» Task description
Which lines of the listing hold the string "agent"? Show each of them.

» Given entries
____________________
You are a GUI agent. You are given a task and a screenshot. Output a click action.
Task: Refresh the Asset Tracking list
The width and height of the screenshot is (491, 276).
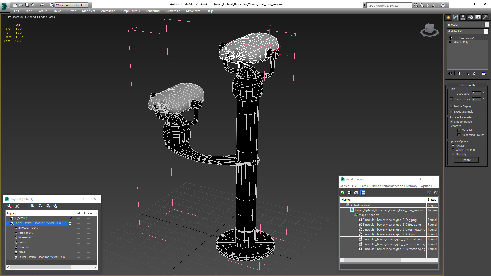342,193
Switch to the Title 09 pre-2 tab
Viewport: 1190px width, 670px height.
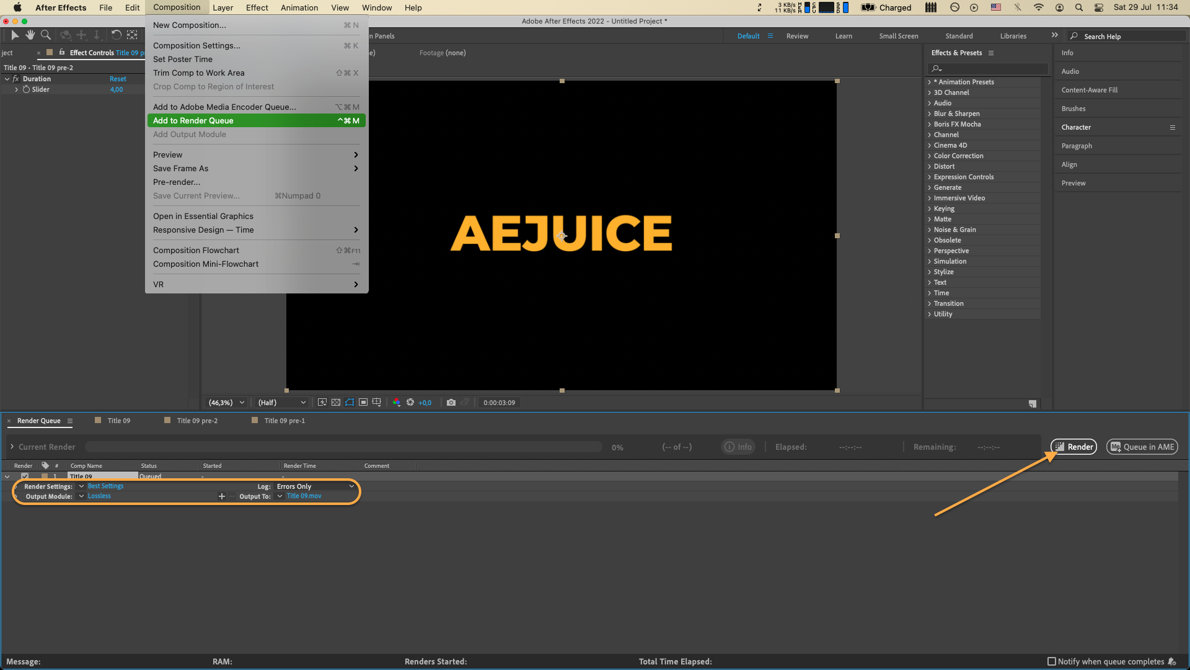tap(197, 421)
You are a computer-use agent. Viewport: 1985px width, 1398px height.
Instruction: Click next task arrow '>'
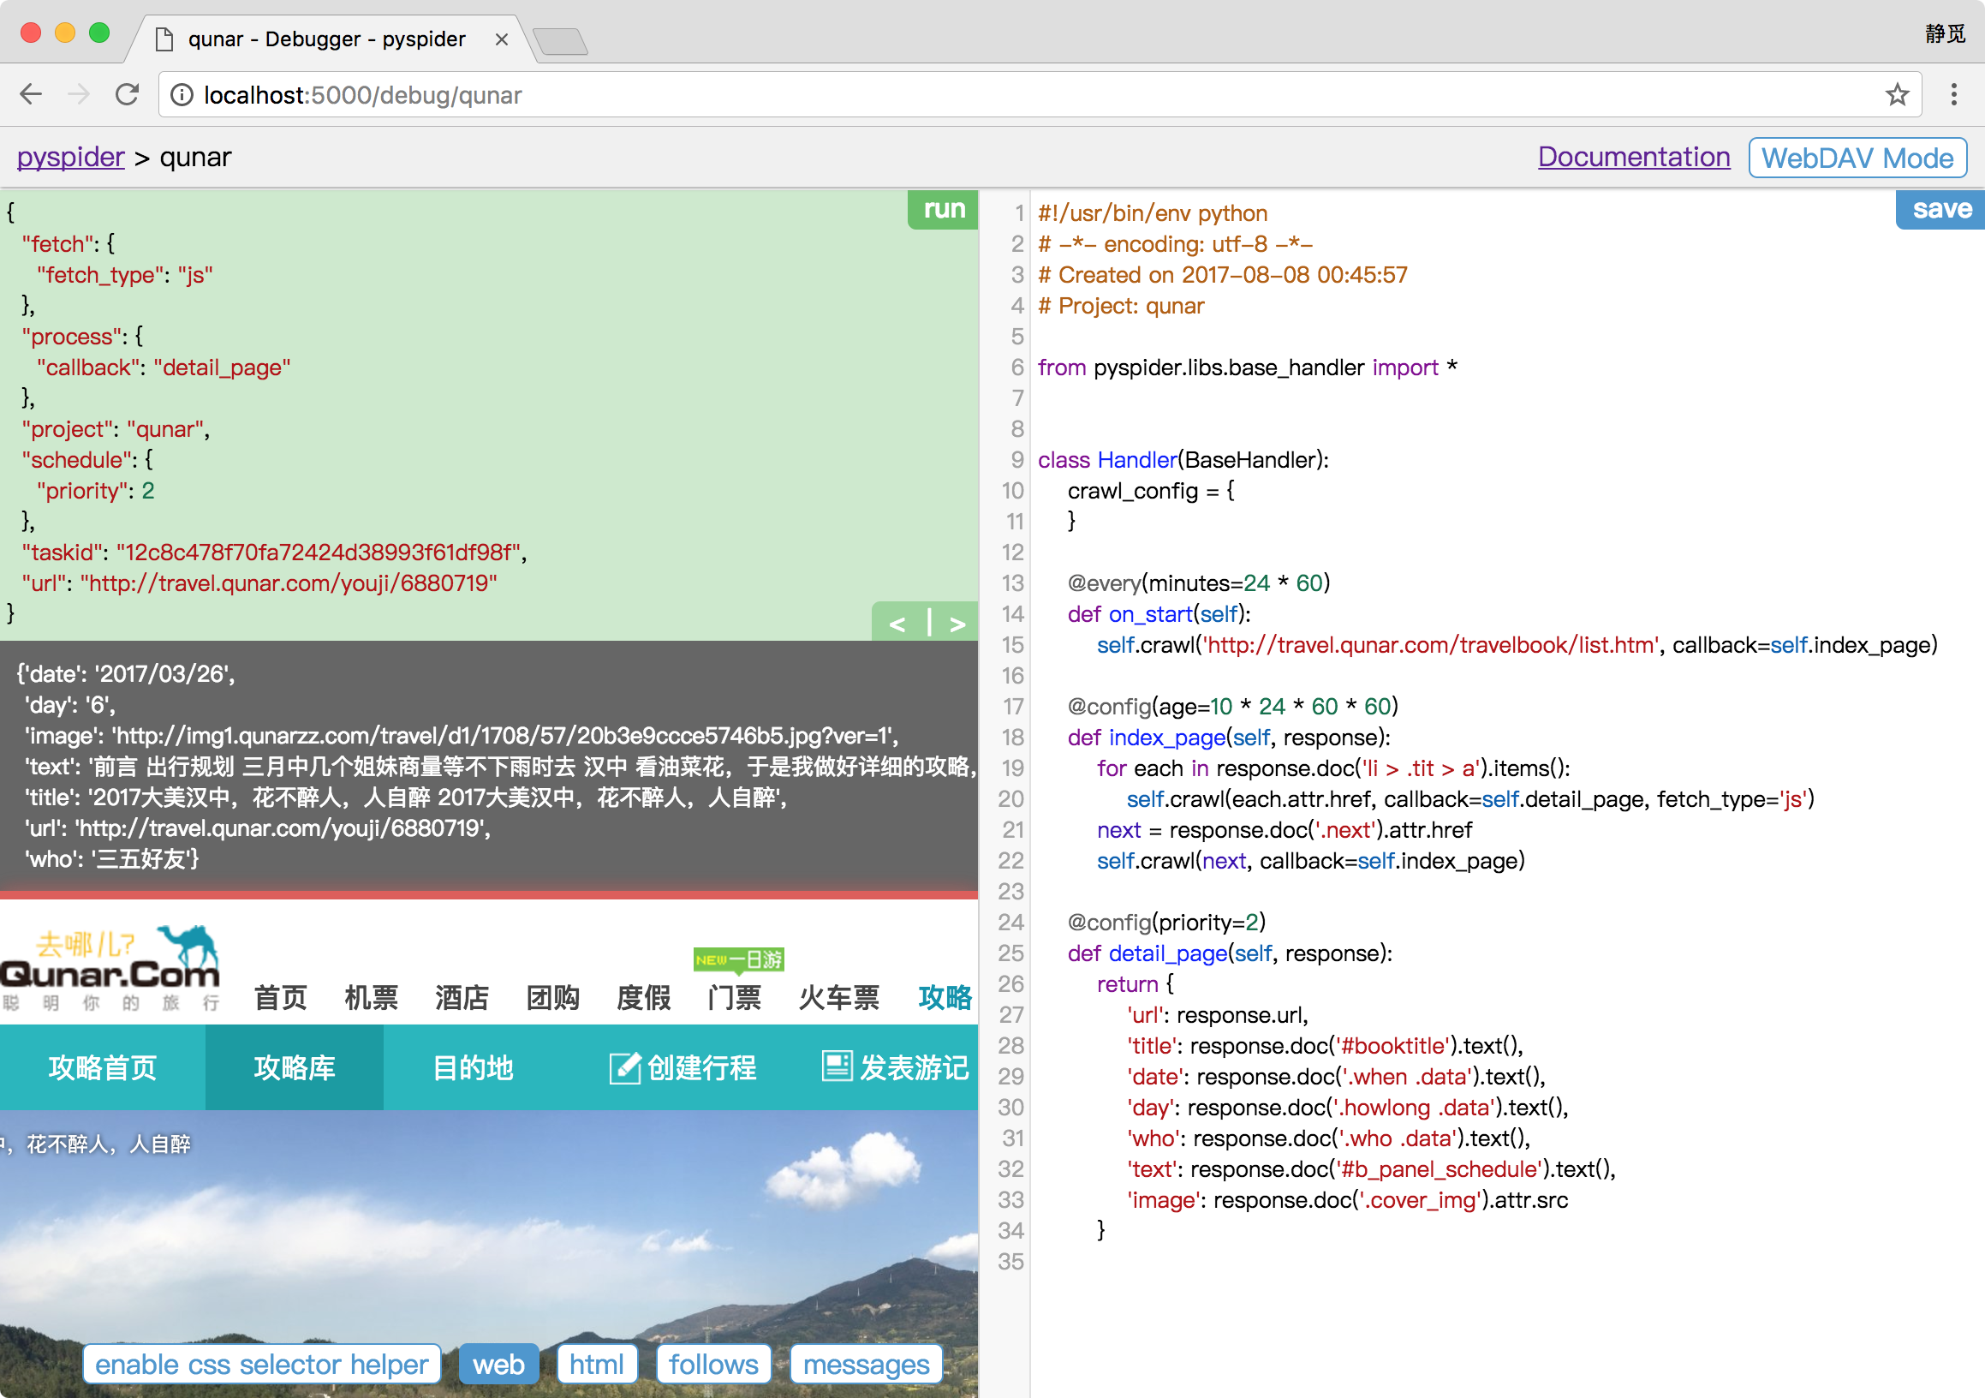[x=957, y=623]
____________________
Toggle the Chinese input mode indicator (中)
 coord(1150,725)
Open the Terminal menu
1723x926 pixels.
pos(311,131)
____________________
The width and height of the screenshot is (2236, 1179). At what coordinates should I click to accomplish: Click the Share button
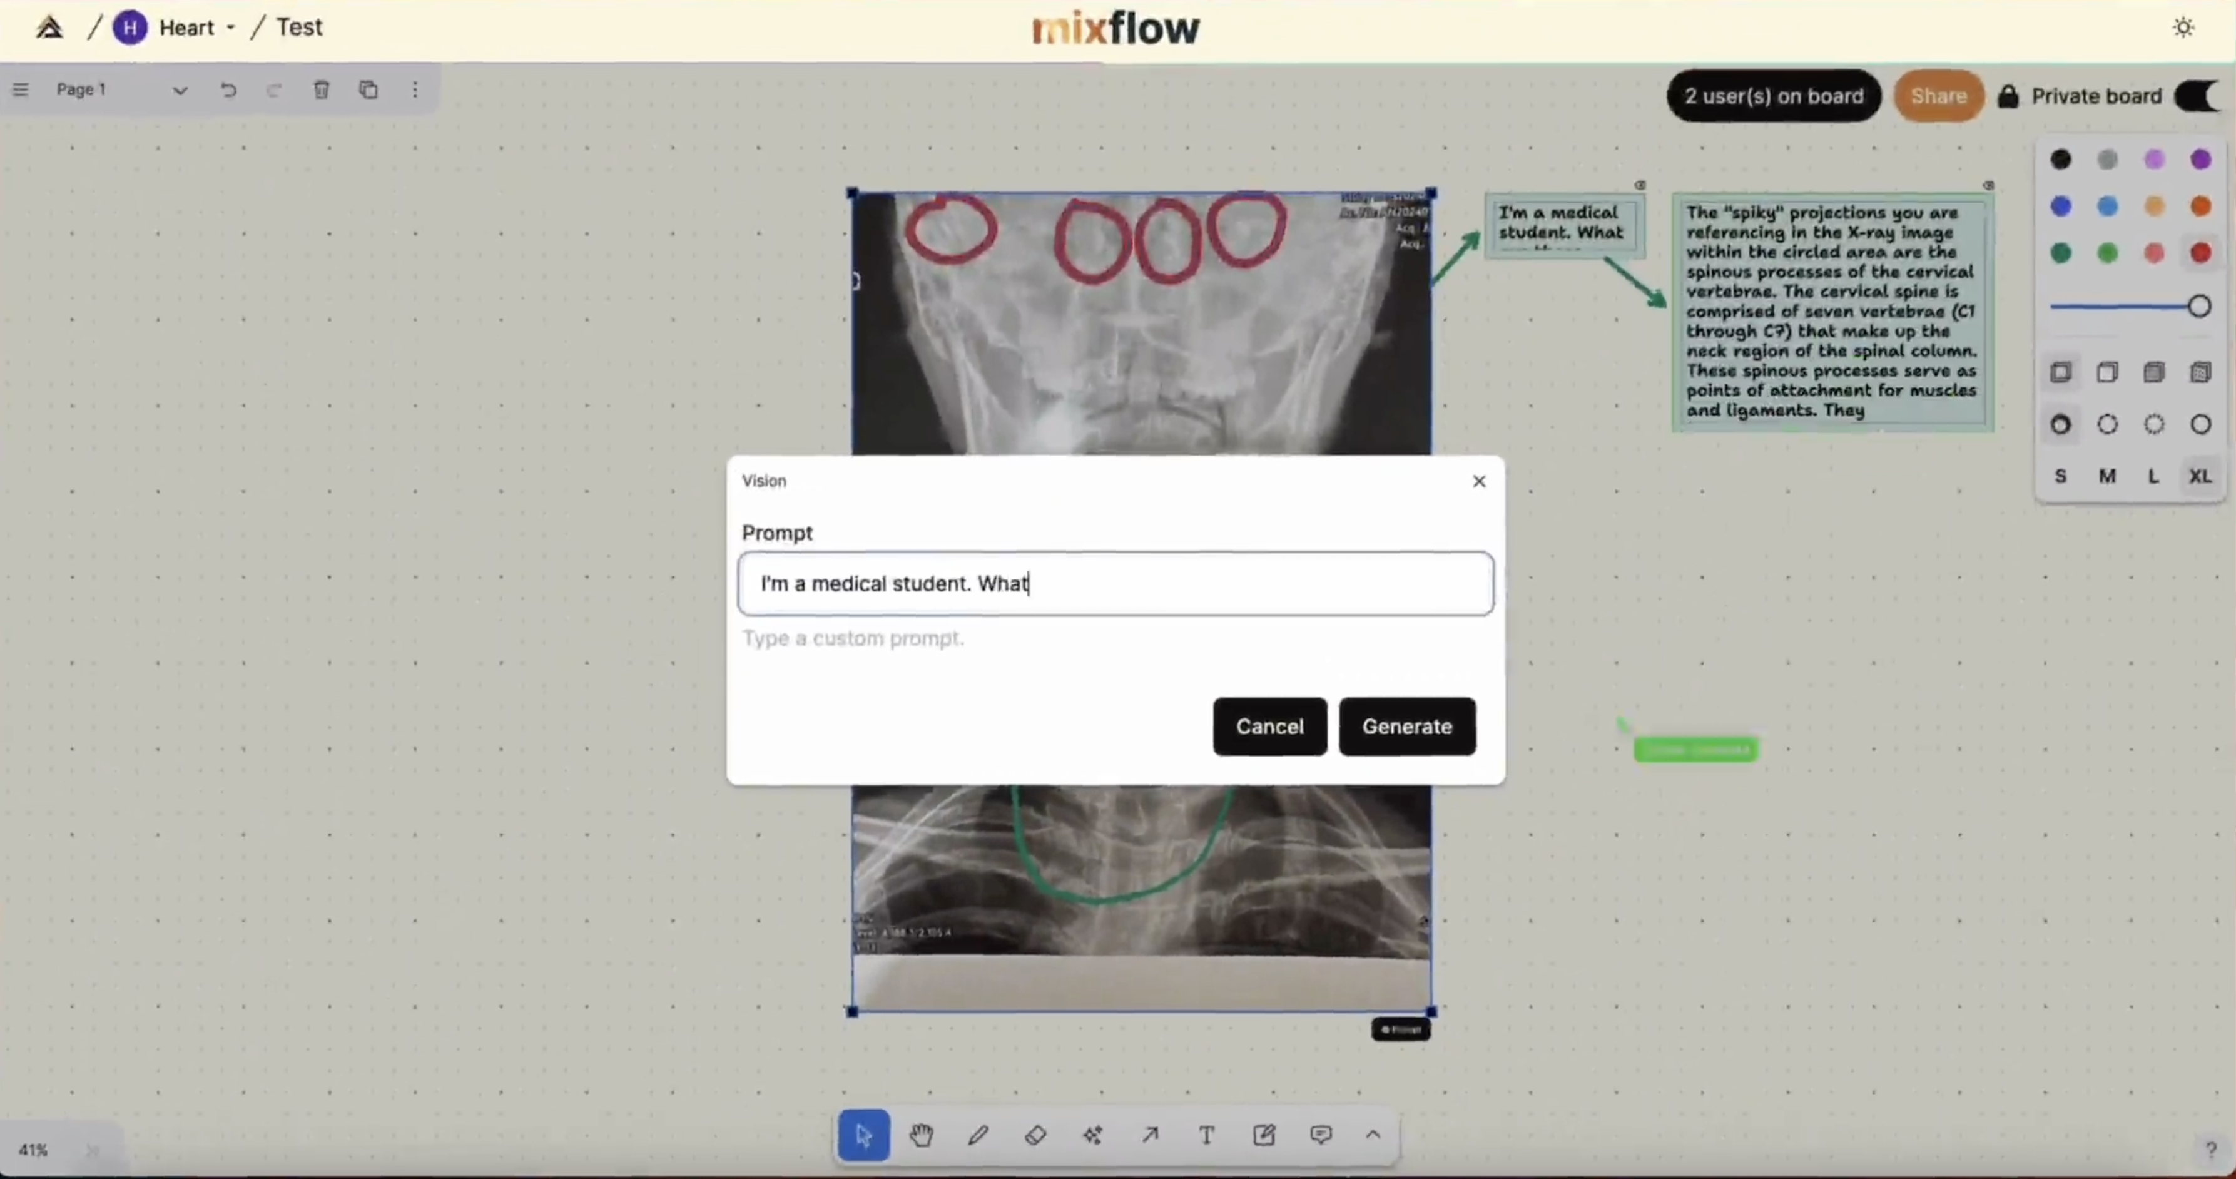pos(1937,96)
____________________
» Output for this task
You are a GUI agent. You are given a task and a screenshot. Output a click action.
You are a computer-use agent. Viewport: 1985px width, 1398px height.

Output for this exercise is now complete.